EXERCISE: All of the data below should be written out again exactly.

[Source records]
————

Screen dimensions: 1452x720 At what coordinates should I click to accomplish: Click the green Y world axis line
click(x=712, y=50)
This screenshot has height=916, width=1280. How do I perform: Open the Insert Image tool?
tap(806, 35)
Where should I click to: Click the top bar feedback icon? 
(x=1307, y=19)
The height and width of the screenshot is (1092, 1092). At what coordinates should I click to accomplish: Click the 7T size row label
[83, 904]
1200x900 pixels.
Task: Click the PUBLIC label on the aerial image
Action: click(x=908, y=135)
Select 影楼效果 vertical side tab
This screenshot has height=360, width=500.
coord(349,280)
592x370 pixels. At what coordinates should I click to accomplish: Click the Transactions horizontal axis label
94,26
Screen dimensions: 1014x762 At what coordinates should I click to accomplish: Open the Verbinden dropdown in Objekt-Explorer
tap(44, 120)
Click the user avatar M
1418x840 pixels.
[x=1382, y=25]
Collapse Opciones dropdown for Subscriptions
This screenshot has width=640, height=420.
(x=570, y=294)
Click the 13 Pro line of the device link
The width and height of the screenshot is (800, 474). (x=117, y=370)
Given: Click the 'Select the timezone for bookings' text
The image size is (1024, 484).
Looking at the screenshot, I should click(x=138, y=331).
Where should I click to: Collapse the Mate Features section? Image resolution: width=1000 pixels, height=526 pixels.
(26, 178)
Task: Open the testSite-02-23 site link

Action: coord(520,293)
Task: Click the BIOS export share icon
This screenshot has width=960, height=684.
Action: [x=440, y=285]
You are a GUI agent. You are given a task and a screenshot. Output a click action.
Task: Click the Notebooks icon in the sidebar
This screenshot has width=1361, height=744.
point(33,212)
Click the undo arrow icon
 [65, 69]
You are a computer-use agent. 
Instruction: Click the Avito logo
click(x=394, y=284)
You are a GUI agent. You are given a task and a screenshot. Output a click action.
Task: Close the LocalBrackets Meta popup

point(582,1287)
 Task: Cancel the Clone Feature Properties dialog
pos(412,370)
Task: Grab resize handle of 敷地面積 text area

————

TASK ANSWER:
Screen dimensions: 1452x720 At what coordinates should I click to accomplish: Click the green Y world axis line
click(x=712, y=50)
This screenshot has height=916, width=1280. How do I perform: Open the Insert Image tool?
tap(806, 35)
Where should I click to: Click the top bar feedback icon? 
(x=1307, y=19)
The height and width of the screenshot is (1092, 1092). At what coordinates should I click to accomplish: Click the 7T size row label
[83, 904]
1200x900 pixels.
Task: Click the PUBLIC label on the aerial image
Action: click(x=908, y=135)
Select 影楼效果 vertical side tab
This screenshot has height=360, width=500.
coord(349,280)
592x370 pixels. At what coordinates should I click to accomplish: Click the Transactions horizontal axis label
94,26
Screen dimensions: 1014x762 At what coordinates should I click to accomplish: Open the Verbinden dropdown in Objekt-Explorer
tap(44, 120)
Click the user avatar M
1418x840 pixels.
[x=1382, y=25]
Collapse Opciones dropdown for Subscriptions
This screenshot has width=640, height=420.
(x=570, y=294)
Click the 13 Pro line of the device link
The width and height of the screenshot is (800, 474). (x=117, y=370)
Given: Click the 'Select the timezone for bookings' text
The image size is (1024, 484).
Looking at the screenshot, I should click(x=138, y=331).
Where should I click to: Collapse the Mate Features section? Image resolution: width=1000 pixels, height=526 pixels.
(26, 178)
Task: Open the testSite-02-23 site link

Action: coord(520,293)
Task: Click the BIOS export share icon
This screenshot has width=960, height=684.
Action: [x=440, y=285]
You are a GUI agent. You are given a task and a screenshot. Output a click action.
Task: Click the Notebooks icon in the sidebar
This screenshot has width=1361, height=744.
point(33,212)
Click the undo arrow icon
 [65, 69]
You are a computer-use agent. 
Instruction: Click the Avito logo
click(x=394, y=284)
You are a GUI agent. You are given a task and a screenshot. Output a click action.
Task: Close the LocalBrackets Meta popup

point(582,1287)
 Task: Cancel the Clone Feature Properties dialog
pos(412,370)
Task: Grab resize handle of 敷地面積 text area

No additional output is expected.